Ultima chiamata per aderire alla chiusura delle liti pendenti
Ultimo check prima di aderire alla definizione delle liti pendenti. Entro il 31 maggio 2019, chi ha proposto l’atto introduttivo del giudizio in primo grado (o chi vi è subentrato o ne ha la legittimazione) deve presentare una distinta domanda per ogni controversia. Sono definibili solo le liti avverso atti in cui è parte l’agenzia delle Entrate, pendenti in ogni stato e grado del giudizio, anche in Cassazione e a seguito di rinvio, il cui ricorso sia stato notificato entro il 24 ottobre 2018 e per le quali alla data di presentazione della domanda il processo non si sia concluso con pronuncia definitiva.
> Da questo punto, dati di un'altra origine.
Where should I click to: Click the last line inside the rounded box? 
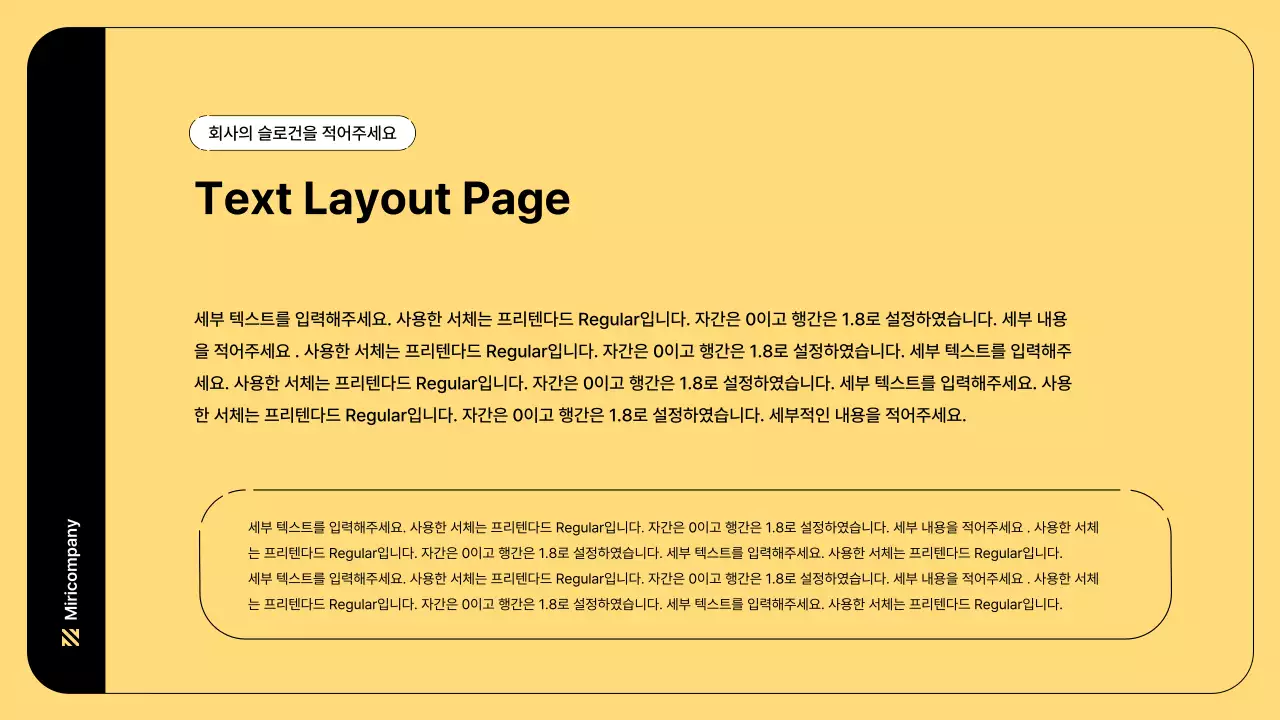[x=655, y=604]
Nella domanda oltre ai dati identificativi del contribuente e dell’Ufficio, va indicato l’organo giurisdizionale presso cui pende la controversia (se Ctp, Ctr o Cassazione) e il numero di iscrizione al registro generale (Rg). Nel caso, invece, in cui per la lite sia stata già pronunciata una decisione e siano pendenti i termini di impugnazione (ad esempio per l’appello) o di riassunzione (nell’ipotesi di rinvio) va indicato l’organo che ha emesso l’ultima decisione e l’Rg che aveva in pendenza di tale giudizio. Occorre poi individuare attraverso uno specifico codice (si veda l’elenco a lato) lo stato della causa al fine di determinare la percentuale dovuta per la definizione.
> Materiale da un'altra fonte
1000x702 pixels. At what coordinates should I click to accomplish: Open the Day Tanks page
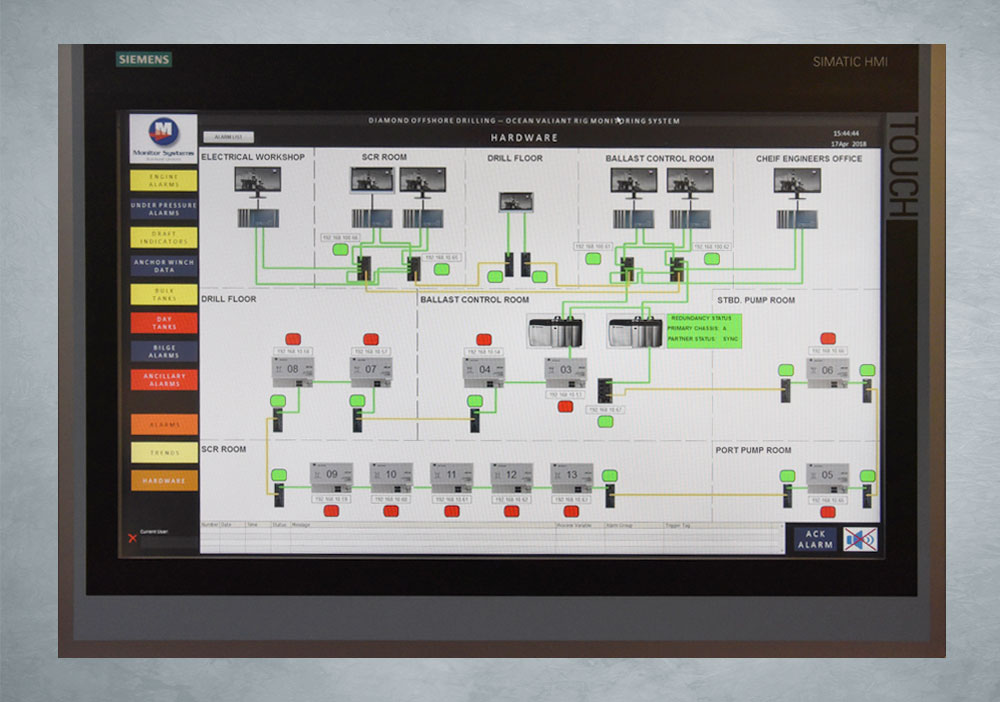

L’importo lordo si determina applicando la percentuale prevista a seconda dello stato della lite alle somme contenute nell’atto impositivo impugnato. Per le definizioni delle associazioni, al tributo o ai tributi in percentuale vanno sommati le sanzioni e gli interessi accertati, dovuti in percentuale. Per le controversie relative a sole sanzioni collegate al tributo, definibili senza alcun versamento, nella domanda va indicato zero. Una volta determinato l’importo lordo vanno decurtate le somme versate in pendenza di giudizio, il dato forse più difficile da ricavare. La norma e i chiarimenti hanno precisato che si tratta degli importi pagati a qualsiasi titolo, di spettanza dell’ente impositore, prima della presentazione della domanda di definizione, con espressa esclusione di quanto di spettanza dell’agente della riscossione (come aggi o spese di notifica).
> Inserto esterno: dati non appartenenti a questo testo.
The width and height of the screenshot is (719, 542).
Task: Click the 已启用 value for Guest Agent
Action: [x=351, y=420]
Tale dato però, da quanto è emerso sinora, non è immediatamente reperibile presso gli uffici dell’Agenzia o nel cassetto fiscale del contribuente. Tanto più che, nella maggior parte dei casi, le somme dovute in pendenza di giudizio sono gestite da Agenzia Entrate Riscossione, che al più può emettere un estratto di ruolo dal quale dovrebbero risultare le somme lorde corrisposte dal contribuente. Il condizionale è d’obbligo poiché in alcuni casi, in seguito a un giudizio favorevole al contribuente e annullamento della pretesa, i ruoli azzerati non riportavano più nemmeno le somme già versate. Ne consegue, quindi, che il contribuente per l’individuazione della totalità delle somme versate, dovrà recuperare le ricevute dei diversi pagamenti effettuati ed escludere eventuali aggi e simili.
L’ultima difficoltà riguarda l’esatta determinazione del netto dovuto distinto per ciascun codice tributo. Per imposte e interessi è sufficiente verificare il codice tributo del lordo dovuto (se per Iva, Ires o Irap) e decurtare le somme pagate con i medesimi codici tributo. Il problema potrebbe riguardare le sanzioni che normalmente negli avvisi di accertamento sono uniche (applicazione del cumulo). Ad oggi non esistono chiarimenti, ma l’imputazione proporzionale potrebbe essere un criterio valido. In ogni caso, un eventuale errore non dovrebbe pregiudicare l’esito della definizione.
Fino a fine mese è anche possibile presentare nuova domanda in sostituzione di una già presentata. Nel modello è prevista una casella che individua l’eventuale domanda sostitutiva e in tale evenienza vanno indicati numero di protocollo e data della domanda che si intende sostituire.